- What is TPS?
TPS, or temporary protected status, is a designation Congress created in 1990. It allows individuals from certain countries to apply, if they are already in the United States, for temporary U.S. status if their home countries suffer a disaster — including armed conflicts or civil wars, environmental disasters, epidemics, or other extraordinary and temporary situations. TPS has also been granted or extended if a country is unable to handle the return of its nationals adequately.
- Who oversees TPS?
The Department of Homeland Security controls whether nationals of a country are eligible to apply for TPS.

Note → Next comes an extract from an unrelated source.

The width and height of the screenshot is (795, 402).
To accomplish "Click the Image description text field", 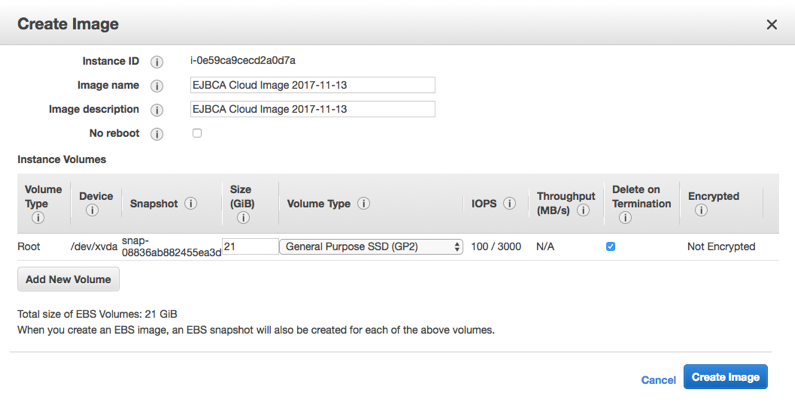I will coord(313,109).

- What does it mean to have TPS?
Eligible individuals are protected from deportation by the U.S., and they cannot be detained by DHS on the basis of immigration status. They can obtain work permits and travel authorization.

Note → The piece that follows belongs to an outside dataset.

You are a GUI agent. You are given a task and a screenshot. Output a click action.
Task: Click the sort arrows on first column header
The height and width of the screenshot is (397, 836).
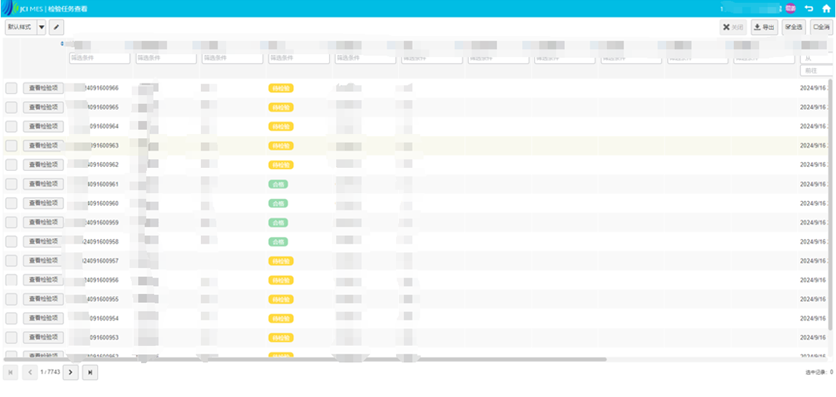[62, 44]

- What countries does the TPS program currently cover?
Individuals already in the United States prior to a crisis or disaster who are from Nepal, Somalia, South Sudan, Syria, Yemen and, pending review, Honduras. TPS is set to expire for individuals from Haiti, El Salvador, Nicaragua and Sudan.
- What impact does TPS have on someone’s immigration status?
TPS does not lead to lawful permanent resident status or any other immigration status. People with TPS can still attempt to apply to adjust to permanent legal status, but qualifications are narrow.